Counting the line with "OpenCritic (66, 1987)" as the last one, copy out the lines of the data exactly from the first onward.

-- -- --

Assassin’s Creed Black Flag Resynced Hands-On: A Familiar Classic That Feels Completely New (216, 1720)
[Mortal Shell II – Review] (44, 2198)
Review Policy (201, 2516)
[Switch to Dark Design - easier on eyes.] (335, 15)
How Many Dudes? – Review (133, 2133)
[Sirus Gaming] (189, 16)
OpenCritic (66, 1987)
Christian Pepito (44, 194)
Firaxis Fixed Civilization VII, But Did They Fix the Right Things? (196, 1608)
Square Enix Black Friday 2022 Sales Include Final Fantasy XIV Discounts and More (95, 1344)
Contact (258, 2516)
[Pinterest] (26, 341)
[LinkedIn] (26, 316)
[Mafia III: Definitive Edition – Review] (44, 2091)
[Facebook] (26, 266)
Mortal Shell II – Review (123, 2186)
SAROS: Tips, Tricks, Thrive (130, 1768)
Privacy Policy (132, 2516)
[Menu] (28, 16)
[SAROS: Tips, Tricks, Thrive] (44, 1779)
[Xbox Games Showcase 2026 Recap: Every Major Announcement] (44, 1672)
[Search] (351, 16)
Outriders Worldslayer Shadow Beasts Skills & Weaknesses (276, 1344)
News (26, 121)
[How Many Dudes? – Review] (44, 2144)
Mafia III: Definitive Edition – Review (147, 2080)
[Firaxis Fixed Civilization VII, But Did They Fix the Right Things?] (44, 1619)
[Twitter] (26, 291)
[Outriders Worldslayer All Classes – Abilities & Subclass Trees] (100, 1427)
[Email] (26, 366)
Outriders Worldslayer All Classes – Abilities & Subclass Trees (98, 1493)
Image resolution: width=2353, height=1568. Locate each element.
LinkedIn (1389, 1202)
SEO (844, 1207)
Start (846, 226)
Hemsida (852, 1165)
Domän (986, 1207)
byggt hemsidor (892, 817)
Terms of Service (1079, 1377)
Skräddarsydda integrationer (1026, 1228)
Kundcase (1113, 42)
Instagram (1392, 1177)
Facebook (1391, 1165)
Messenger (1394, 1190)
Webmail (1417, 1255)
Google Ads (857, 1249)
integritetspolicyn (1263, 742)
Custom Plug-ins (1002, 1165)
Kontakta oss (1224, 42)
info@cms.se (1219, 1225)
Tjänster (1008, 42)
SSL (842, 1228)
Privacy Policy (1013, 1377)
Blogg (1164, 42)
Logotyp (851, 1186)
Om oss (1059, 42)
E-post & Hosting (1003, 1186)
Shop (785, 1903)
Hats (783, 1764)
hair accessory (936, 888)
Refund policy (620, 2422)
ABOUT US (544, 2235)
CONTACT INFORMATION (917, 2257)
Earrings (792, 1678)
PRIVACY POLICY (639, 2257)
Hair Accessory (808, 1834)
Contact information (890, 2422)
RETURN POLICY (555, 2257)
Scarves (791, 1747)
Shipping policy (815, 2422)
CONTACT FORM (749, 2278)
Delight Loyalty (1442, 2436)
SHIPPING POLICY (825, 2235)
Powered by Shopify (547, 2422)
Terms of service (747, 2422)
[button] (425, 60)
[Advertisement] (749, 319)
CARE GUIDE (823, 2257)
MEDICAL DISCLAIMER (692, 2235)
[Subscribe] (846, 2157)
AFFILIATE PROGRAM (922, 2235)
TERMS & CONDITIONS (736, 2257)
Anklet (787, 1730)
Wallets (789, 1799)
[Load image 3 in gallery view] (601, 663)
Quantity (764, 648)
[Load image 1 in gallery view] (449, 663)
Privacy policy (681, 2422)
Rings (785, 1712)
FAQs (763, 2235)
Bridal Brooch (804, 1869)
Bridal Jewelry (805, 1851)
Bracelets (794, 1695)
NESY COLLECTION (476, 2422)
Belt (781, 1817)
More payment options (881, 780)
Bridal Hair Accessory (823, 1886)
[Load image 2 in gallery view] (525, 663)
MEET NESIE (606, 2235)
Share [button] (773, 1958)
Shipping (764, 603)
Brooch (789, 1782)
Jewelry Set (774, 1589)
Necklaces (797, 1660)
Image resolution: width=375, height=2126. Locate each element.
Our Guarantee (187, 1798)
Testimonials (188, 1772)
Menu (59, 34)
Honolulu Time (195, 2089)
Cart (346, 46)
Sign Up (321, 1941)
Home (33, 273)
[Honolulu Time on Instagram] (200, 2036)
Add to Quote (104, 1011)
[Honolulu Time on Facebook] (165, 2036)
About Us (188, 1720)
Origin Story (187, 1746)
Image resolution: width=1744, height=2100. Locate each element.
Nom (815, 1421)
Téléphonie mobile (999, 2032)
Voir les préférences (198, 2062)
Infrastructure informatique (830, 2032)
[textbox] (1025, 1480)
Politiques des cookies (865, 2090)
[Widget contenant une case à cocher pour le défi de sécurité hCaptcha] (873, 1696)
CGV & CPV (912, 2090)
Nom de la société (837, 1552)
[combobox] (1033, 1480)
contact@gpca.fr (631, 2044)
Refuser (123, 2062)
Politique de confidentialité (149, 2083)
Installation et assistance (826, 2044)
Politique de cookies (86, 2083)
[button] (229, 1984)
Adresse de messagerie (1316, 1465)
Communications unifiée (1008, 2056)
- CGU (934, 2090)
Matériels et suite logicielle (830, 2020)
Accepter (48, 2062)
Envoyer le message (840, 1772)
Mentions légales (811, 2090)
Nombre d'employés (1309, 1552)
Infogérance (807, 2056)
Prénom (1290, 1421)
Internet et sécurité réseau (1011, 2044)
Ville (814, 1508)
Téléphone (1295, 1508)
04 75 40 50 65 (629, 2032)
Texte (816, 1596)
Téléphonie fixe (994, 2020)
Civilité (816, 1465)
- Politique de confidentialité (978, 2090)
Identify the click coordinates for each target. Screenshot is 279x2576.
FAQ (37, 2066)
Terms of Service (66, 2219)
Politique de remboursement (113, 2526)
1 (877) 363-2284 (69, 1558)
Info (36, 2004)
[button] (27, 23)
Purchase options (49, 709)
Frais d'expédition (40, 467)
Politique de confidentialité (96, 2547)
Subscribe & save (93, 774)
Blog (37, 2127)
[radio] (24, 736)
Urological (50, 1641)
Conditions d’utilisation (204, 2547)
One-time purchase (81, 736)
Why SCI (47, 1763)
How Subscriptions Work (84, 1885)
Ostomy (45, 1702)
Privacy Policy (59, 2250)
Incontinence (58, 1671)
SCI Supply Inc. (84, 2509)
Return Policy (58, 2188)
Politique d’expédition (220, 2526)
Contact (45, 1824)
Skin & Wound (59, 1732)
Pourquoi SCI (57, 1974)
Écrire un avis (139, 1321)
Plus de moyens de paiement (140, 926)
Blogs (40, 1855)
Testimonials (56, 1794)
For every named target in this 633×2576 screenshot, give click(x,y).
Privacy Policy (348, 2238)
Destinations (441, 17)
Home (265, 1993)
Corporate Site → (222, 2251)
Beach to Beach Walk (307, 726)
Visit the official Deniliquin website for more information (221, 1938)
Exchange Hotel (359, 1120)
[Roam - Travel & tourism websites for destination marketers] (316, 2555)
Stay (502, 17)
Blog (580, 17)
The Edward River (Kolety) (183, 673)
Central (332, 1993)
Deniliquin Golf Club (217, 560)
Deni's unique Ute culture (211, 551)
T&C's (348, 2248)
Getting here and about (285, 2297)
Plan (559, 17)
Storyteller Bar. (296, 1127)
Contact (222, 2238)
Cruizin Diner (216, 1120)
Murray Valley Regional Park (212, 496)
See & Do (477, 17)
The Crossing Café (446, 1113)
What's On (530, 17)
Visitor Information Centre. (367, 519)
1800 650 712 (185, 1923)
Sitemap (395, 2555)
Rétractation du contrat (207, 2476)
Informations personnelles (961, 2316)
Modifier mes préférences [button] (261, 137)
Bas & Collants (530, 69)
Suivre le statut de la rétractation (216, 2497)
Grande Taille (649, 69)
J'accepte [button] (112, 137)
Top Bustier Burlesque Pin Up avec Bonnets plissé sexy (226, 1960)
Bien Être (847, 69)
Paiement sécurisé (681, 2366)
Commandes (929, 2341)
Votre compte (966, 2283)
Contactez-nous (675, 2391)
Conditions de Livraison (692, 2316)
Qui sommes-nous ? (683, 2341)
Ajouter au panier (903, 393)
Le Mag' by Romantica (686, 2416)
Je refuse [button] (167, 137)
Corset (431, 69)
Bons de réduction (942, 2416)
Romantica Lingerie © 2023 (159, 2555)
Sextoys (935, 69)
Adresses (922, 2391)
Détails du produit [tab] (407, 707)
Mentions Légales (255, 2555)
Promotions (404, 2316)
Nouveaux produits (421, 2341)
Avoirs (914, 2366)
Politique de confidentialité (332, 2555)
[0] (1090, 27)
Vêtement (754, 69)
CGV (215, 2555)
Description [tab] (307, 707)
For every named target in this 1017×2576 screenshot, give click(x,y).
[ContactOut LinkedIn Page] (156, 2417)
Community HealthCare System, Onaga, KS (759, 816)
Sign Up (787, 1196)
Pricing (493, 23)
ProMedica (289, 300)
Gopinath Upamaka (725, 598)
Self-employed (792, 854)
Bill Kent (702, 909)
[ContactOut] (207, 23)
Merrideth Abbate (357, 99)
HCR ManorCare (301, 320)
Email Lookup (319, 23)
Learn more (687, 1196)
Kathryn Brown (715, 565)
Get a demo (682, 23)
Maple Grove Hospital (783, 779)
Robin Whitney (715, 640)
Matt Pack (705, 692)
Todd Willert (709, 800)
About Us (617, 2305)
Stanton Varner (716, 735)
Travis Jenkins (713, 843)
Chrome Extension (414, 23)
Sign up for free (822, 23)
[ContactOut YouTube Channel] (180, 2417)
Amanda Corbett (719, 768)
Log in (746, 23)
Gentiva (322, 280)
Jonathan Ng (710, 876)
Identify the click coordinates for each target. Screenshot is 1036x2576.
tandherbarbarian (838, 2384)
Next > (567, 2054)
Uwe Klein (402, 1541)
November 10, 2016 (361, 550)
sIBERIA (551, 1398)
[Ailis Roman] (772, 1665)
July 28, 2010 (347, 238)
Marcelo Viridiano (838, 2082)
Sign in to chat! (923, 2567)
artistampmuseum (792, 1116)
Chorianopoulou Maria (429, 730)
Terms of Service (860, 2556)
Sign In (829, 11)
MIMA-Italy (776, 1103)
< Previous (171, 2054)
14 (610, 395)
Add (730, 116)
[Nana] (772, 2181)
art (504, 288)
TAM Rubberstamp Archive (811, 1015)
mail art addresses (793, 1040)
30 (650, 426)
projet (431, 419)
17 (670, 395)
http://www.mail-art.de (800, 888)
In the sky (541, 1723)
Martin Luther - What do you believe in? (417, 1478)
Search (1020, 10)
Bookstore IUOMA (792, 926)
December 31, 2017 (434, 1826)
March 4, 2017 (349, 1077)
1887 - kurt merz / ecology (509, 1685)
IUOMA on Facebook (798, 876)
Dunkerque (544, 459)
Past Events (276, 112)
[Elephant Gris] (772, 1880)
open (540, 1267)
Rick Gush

-- -- --

• Written solution:
Assassin’s Creed Black Flag Resynced Hands-On: A Familiar Classic That Feels Completely New (216, 1720)
[Mortal Shell II – Review] (44, 2198)
Review Policy (201, 2516)
[Switch to Dark Design - easier on eyes.] (335, 15)
How Many Dudes? – Review (133, 2133)
[Sirus Gaming] (189, 16)
OpenCritic (66, 1987)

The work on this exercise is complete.